Pictures are to be left out; otherwise, copy exactly the lines from the line containing "Task: Click into the Work done text area" through the end of the data.

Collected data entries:
□ □ □

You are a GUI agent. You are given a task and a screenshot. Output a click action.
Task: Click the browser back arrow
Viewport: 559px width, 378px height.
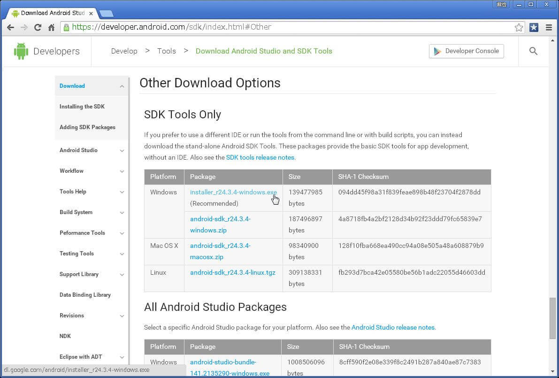pos(10,28)
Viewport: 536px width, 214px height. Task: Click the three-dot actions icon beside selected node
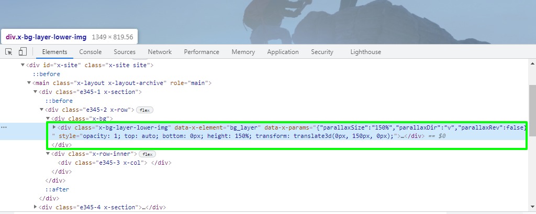tap(4, 127)
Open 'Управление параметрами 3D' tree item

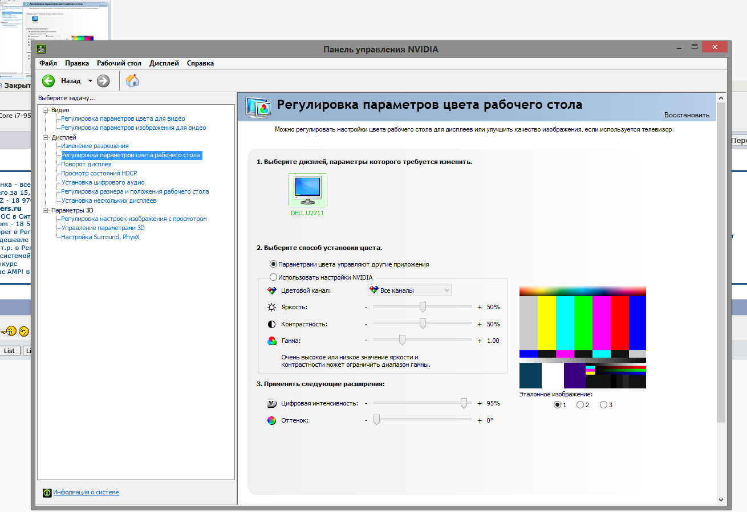pyautogui.click(x=103, y=228)
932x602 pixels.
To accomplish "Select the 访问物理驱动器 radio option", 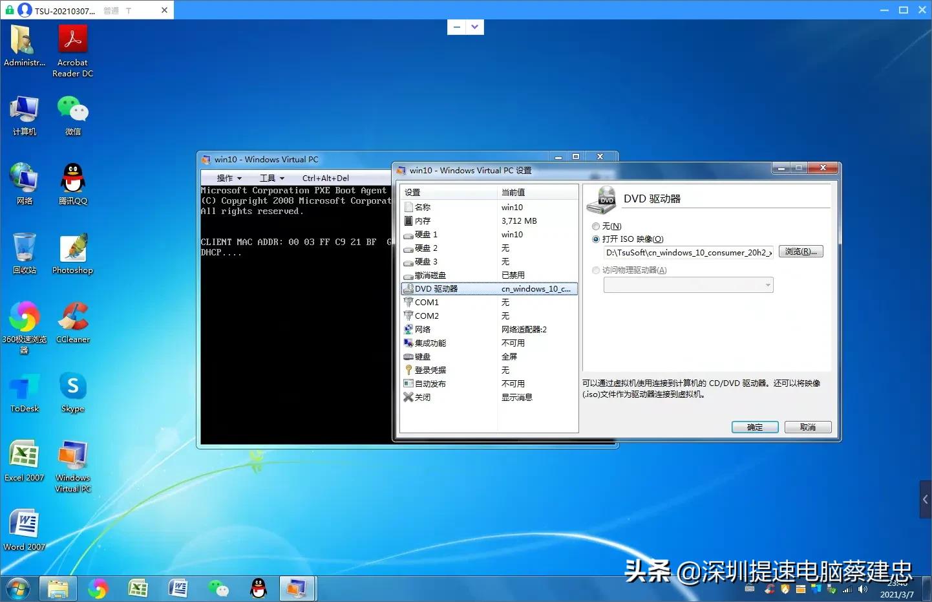I will pyautogui.click(x=596, y=270).
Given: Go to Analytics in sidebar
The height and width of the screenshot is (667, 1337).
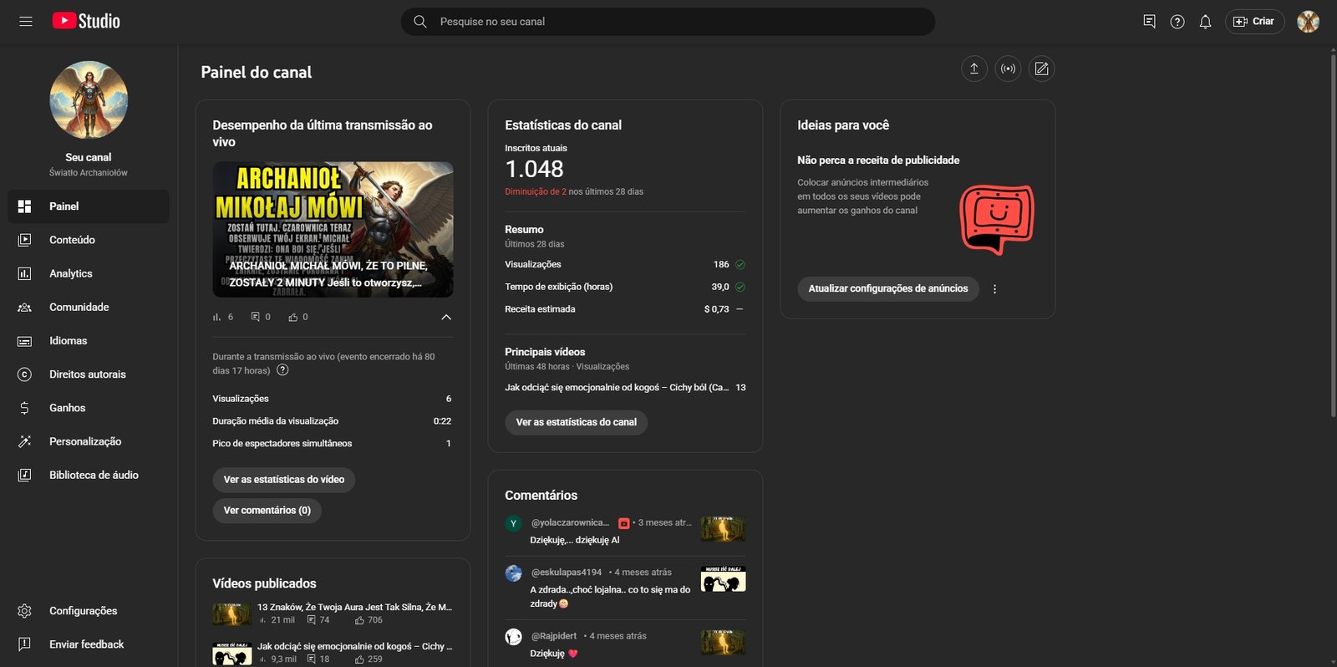Looking at the screenshot, I should coord(71,273).
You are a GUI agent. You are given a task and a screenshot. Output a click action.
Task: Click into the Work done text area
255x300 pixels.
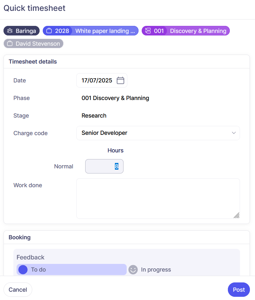158,198

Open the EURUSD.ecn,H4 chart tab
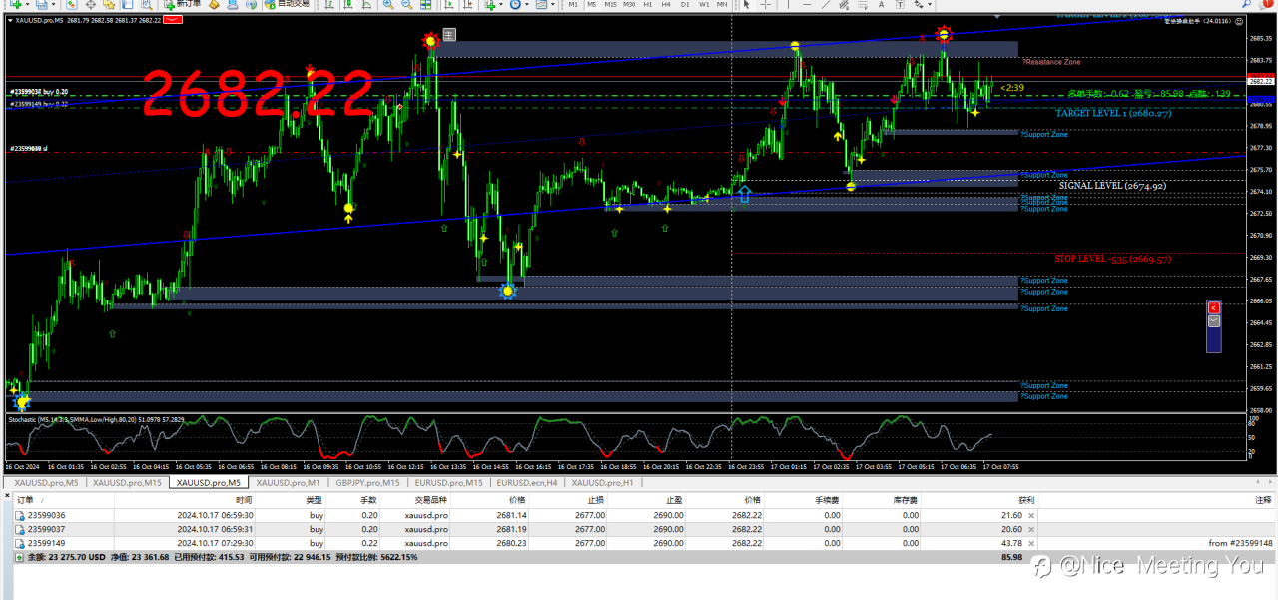525,482
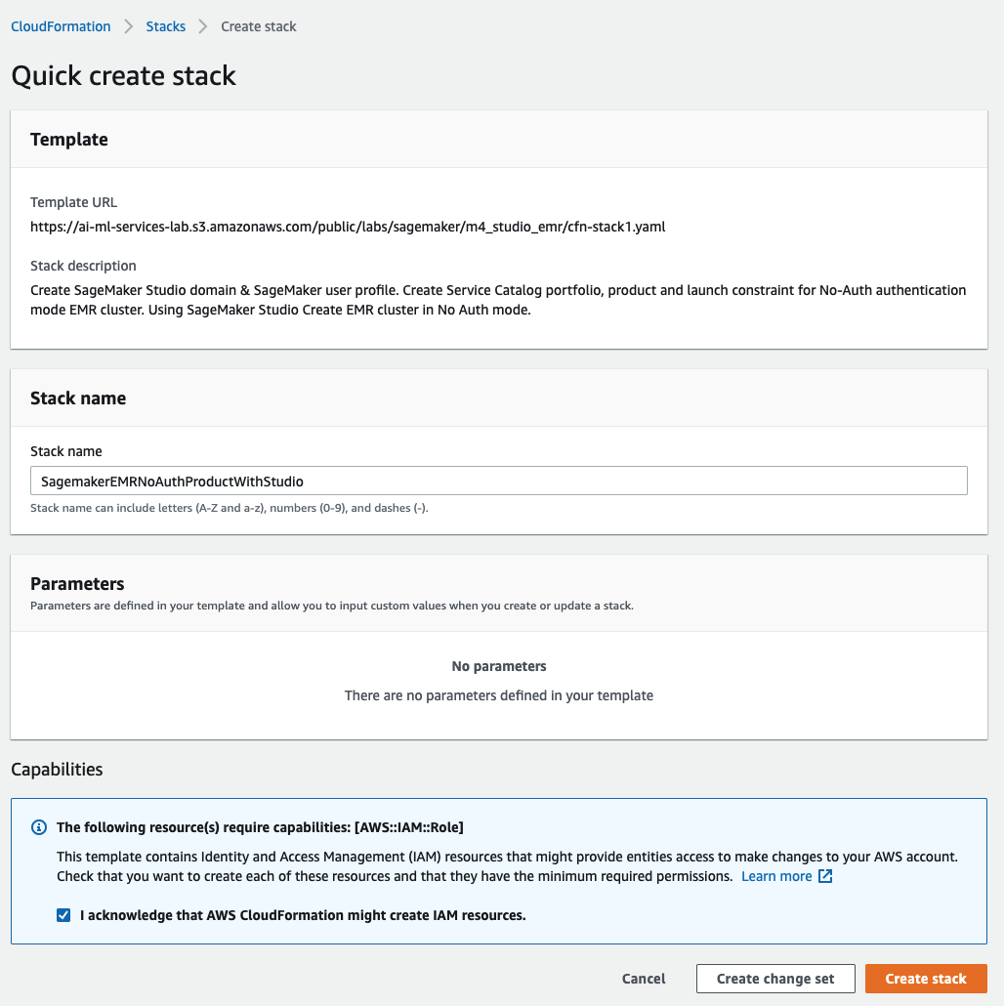
Task: Click the Create change set button
Action: [775, 979]
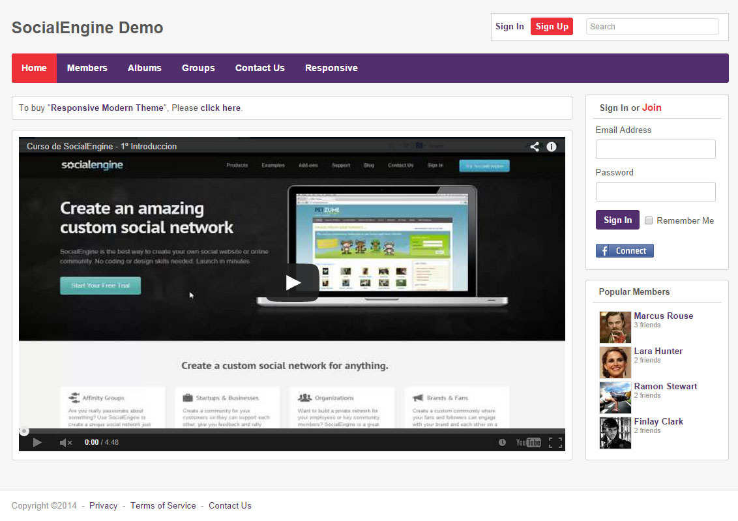Open Marcus Rouse's profile thumbnail
Viewport: 738px width, 521px height.
point(615,327)
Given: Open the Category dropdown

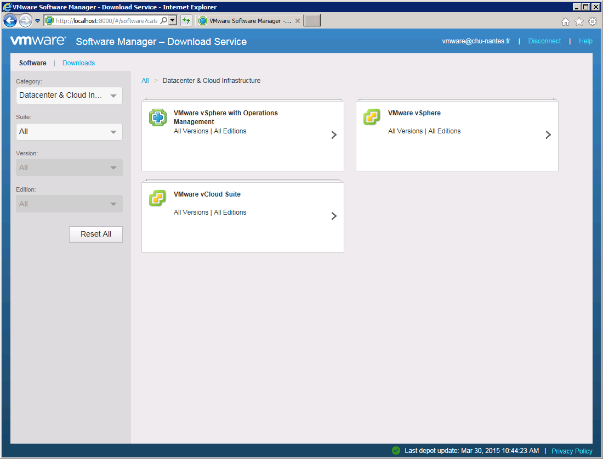Looking at the screenshot, I should click(69, 96).
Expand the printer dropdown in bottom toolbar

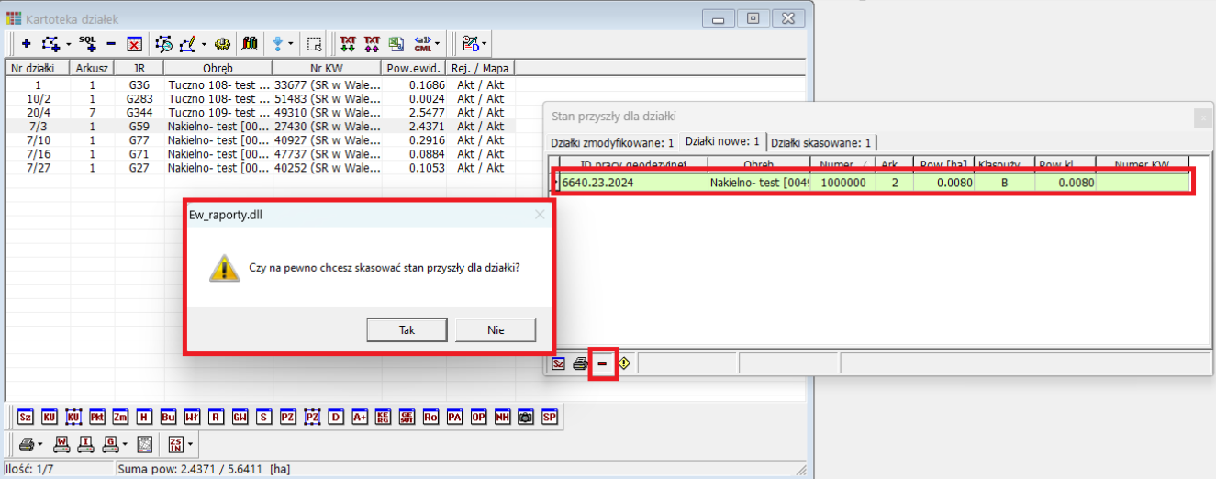point(40,445)
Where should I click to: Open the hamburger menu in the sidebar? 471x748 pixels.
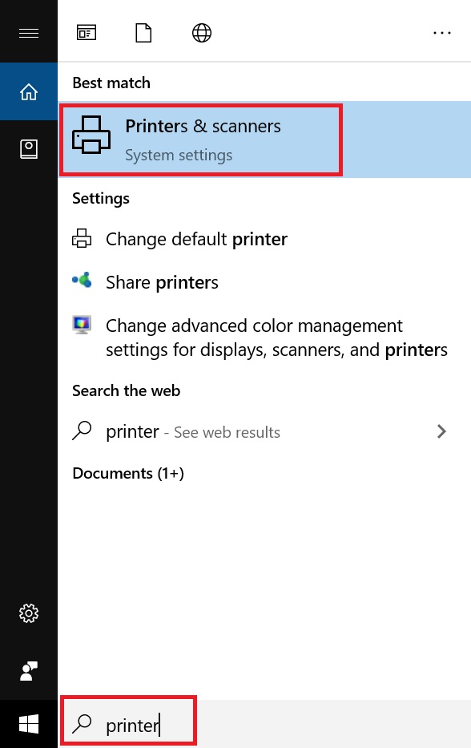(x=29, y=33)
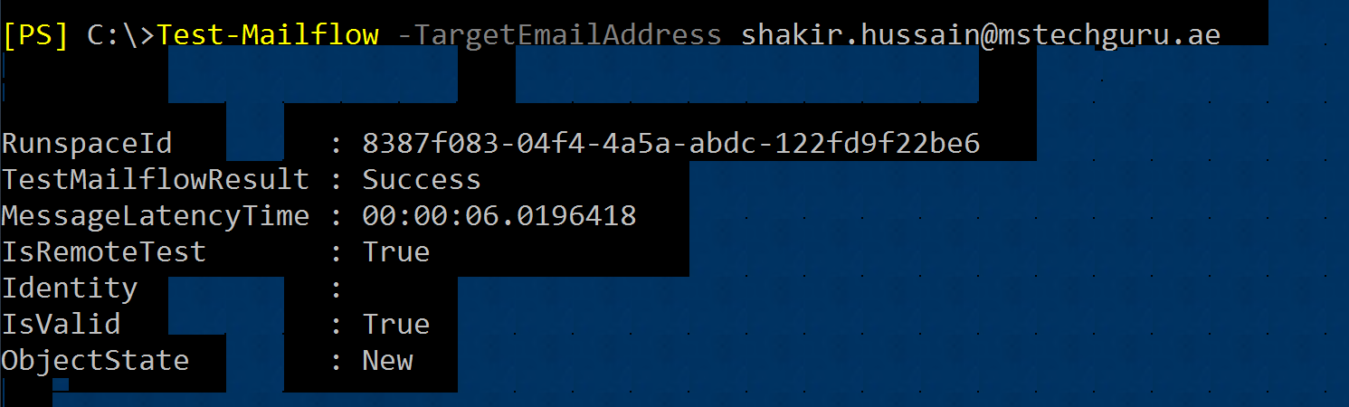This screenshot has width=1349, height=407.
Task: Click the IsValid label
Action: click(x=61, y=324)
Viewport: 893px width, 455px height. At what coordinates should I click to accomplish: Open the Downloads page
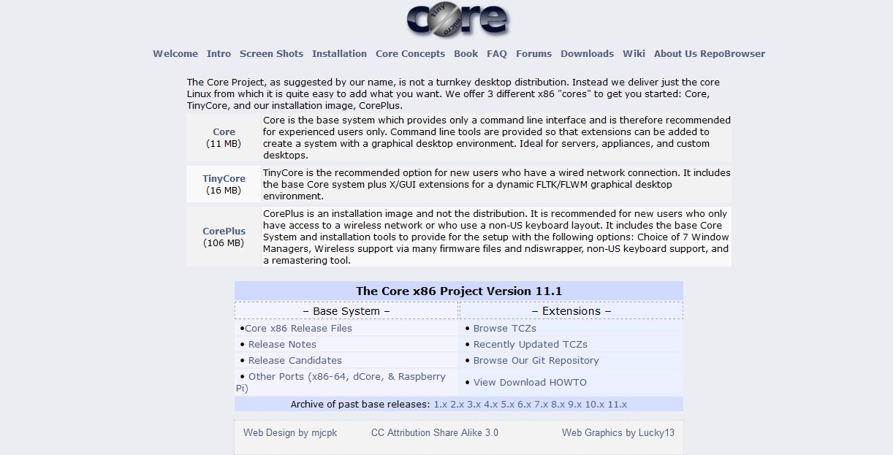[587, 53]
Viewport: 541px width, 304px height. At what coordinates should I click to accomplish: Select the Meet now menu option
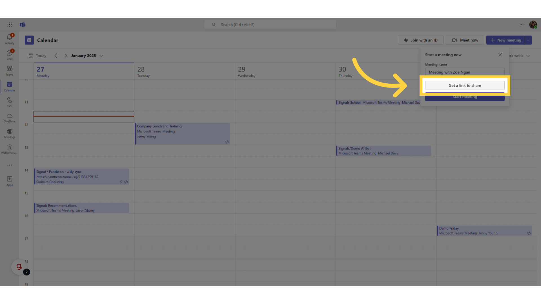465,40
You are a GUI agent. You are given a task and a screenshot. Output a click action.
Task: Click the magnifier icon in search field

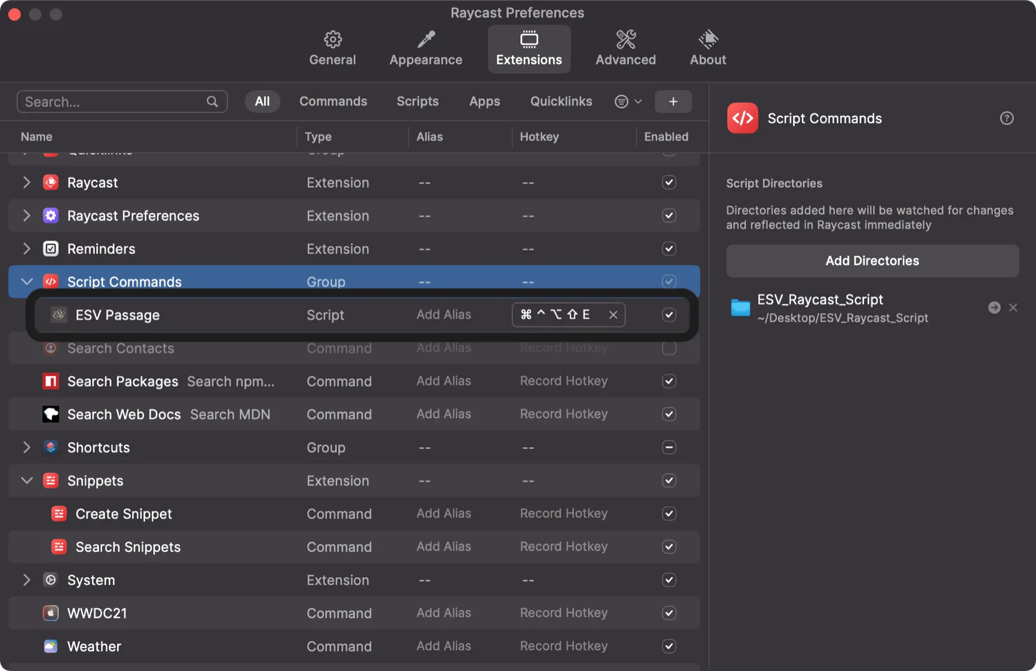[212, 102]
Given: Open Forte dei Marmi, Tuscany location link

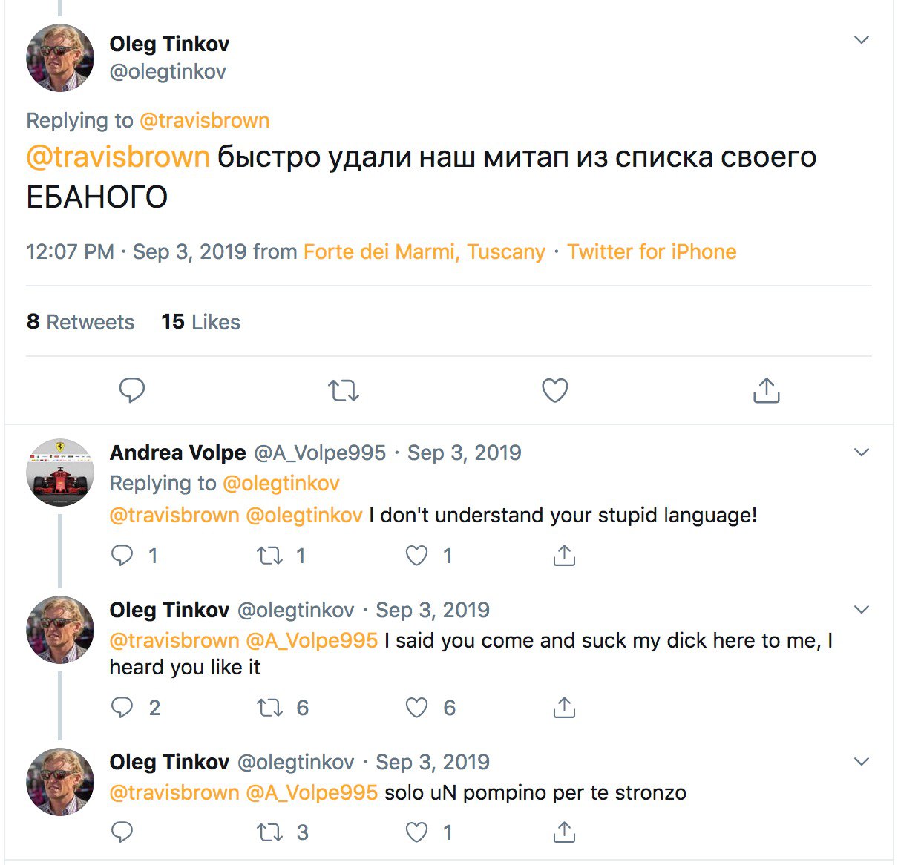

□ □ □

__TASK SOLUTION__:
Task: Click into the Work done text area
255x300 pixels.
158,198

Open the EURUSD.ecn,H4 chart tab
525,482
Task: Click the Create change set button
Action: [775, 979]
Open Marcus Rouse's profile thumbnail
Viewport: 738px width, 521px height.
point(615,327)
Given: Open the Category dropdown

Looking at the screenshot, I should click(69, 96).
Expand the printer dropdown in bottom toolbar

point(40,445)
Where should I click to: Open the hamburger menu in the sidebar? 471x748 pixels.
(x=29, y=33)
This screenshot has width=1349, height=407.
Task: Click the IsValid label
Action: click(x=61, y=324)
Viewport: 893px width, 455px height. At what coordinates should I click to accomplish: Open the Downloads page
[587, 53]
Viewport: 541px width, 304px height. At what coordinates should I click to accomplish: Select the Meet now menu option
465,40
You are a GUI agent. You are given a task and a screenshot. Output a click action.
Task: Click the magnifier icon in search field

[212, 102]
Given: Open Forte dei Marmi, Tuscany location link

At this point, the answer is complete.